** Opening PASSAGE TO READ block **

Born in Ghana, West Africa, Thomas Frimpong moved to the United States in 1996 at the age of 16 and attended high school and college in Massachusetts.
Dr. Thomas Frimpong attended medical school at Lake Erie College of Osteopathic Medicine in Pennsylvania, achieving his Osteopathic Medicine doctorate. He finished his Neurosurgery residency at Virginia Tech Carilion School of Medicine, Roanoke and then completed a fellowship in minimally invasive and complex spine surgery at Bassett Healthcare — Columbia University College of Physicians and Surgeons, New York, where he functioned as a neurosurgery attending and a clinical instructor in Neurological Surgery.
Dr. Thomas Frimpong is a member of the American College of Osteopathic Surgeons, The International Society for the Advancement of Spine Surgery, and the North American Spine Society. In 2020, he joined SpineMed Specialists, bringing a unique skill set to the care of people with spinal disorders, with expertise in adolescent and adult scoliosis, complex spinal disorders, and minimally invasive surgery.
Currently residing in Wichita, Kansas, Dr. Thomas Frimpong is passionate about helping his patients and improving their quality of life. He hopes to someday build a hospital in his home country of Ghana and improve healthcare in the region and other developing countries.
Why did you decide to create your own business?
I wanted the flexibility to be able to call my own shots and work my own hours. I can manage things on my own, set my own deadlines, and create my own working environment to pursue my passion to help people. It about creative freedom and the personal satisfaction that comes with that.
What do you love most about the industry you are in?
The medical field is constantly being updated and innovated. There is still so much to learn about the human brain, pathophysiological functions, and pain generators in the spine. This creates tremendous potential for research and development.
What does a typical day consist of for you?
I am in private solo practice. My days are spent taking neurosurgery call, been in the operating room, seeing patients in the clinic and hospital. I spend some time on marketing and building physician referral volume.
What keeps you motivated?
My effort to save lives keeps me motivated. What I do helps to save people and extend the quality of their lives. I take pride in helping patients improve their situations. There is the thrill of solving a difficult problem.
How do you motivate others?
I try to make sure that there is a healthy work/life balance for my employees. I try to be fair to all of them and to treat them with respect. I encourage their autonomy so they can be in control of their part of the business. I praise them when they do something good, and I also allow them to be able to voice their concerns and honest complaints when they feel the need.
How has your company grown from its early days to now?
The patient volume has increased and that has led to much growth in the organization. Our physical space has expanded so we can serve more patients. The quality of employees we have is much better, particularly at the management and staff level. Our customer relationships have improved, not to mention the power of the technology we have access to now.
Who has been a role model to you and why?
My neurosurgery residency program director and my spine fellowship program director were both positive surgical role models. They exemplified all the qualities that I strive to be, and they made a great learning environment for me to grow and learn. They were both very ethical, always doing what they thought was right for the patient. They did not do it for any other reasons. They were excellent educators, very professional and creative and just phenomenal people.
How do you maintain a solid work-life balance?
A couple of things that I do to maintain balance are exercising and spending time with family. Those are the biggest things. I also keep up with friends and staff outside of work. I want to be more involved in mission work to help with health care in third world and developing countries. I am from Ghana and my plan is to one day build a hospital in my home country. That is one of my greatest passions.

** Closing PASSAGE TO READ block **
** Opening ENTRIES SHOWN block **

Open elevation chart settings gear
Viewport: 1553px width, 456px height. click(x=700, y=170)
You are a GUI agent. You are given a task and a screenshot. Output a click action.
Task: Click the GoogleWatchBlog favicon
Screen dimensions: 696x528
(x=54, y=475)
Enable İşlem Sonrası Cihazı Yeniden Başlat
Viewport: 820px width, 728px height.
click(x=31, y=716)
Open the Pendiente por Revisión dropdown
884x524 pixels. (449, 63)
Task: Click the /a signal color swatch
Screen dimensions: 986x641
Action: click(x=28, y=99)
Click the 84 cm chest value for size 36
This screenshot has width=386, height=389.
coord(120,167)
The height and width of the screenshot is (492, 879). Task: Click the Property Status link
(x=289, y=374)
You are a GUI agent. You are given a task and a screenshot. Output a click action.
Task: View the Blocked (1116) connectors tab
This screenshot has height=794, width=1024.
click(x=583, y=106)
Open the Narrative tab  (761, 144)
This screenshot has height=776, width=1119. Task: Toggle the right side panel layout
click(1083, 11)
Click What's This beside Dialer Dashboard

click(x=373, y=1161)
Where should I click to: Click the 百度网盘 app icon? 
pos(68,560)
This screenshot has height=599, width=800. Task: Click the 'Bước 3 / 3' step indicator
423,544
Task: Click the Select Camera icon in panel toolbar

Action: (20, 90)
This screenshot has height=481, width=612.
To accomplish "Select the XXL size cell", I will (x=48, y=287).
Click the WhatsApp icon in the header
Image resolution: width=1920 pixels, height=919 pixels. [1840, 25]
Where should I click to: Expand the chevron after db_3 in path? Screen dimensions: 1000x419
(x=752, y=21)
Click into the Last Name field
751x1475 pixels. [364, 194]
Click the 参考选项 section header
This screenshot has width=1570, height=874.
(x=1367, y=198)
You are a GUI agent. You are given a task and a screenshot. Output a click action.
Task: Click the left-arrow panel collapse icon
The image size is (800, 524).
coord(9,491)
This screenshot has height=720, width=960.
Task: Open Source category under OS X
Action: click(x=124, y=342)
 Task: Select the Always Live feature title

** Closing ENTRIES SHOWN block **

● INSTRUCTIONS TO FOLLOW:
Decide whether each statement below agrees with the profile of Dr. Thomas Frimpong. Answer yes or no for each, and quote the words from the profile that settle it.
(a) He came to the United States when he was 16.
(b) He joined SpineMed Specialists in 2018.
(c) He works in a group practice alongside several partners.

● SOLUTION FOR THIS TASK:
(a) Yes: "moved to the United States in 1996 at the age of 16"
(b) No: "In 2020, he joined SpineMed Specialists"
(c) No: "I am in private solo practice."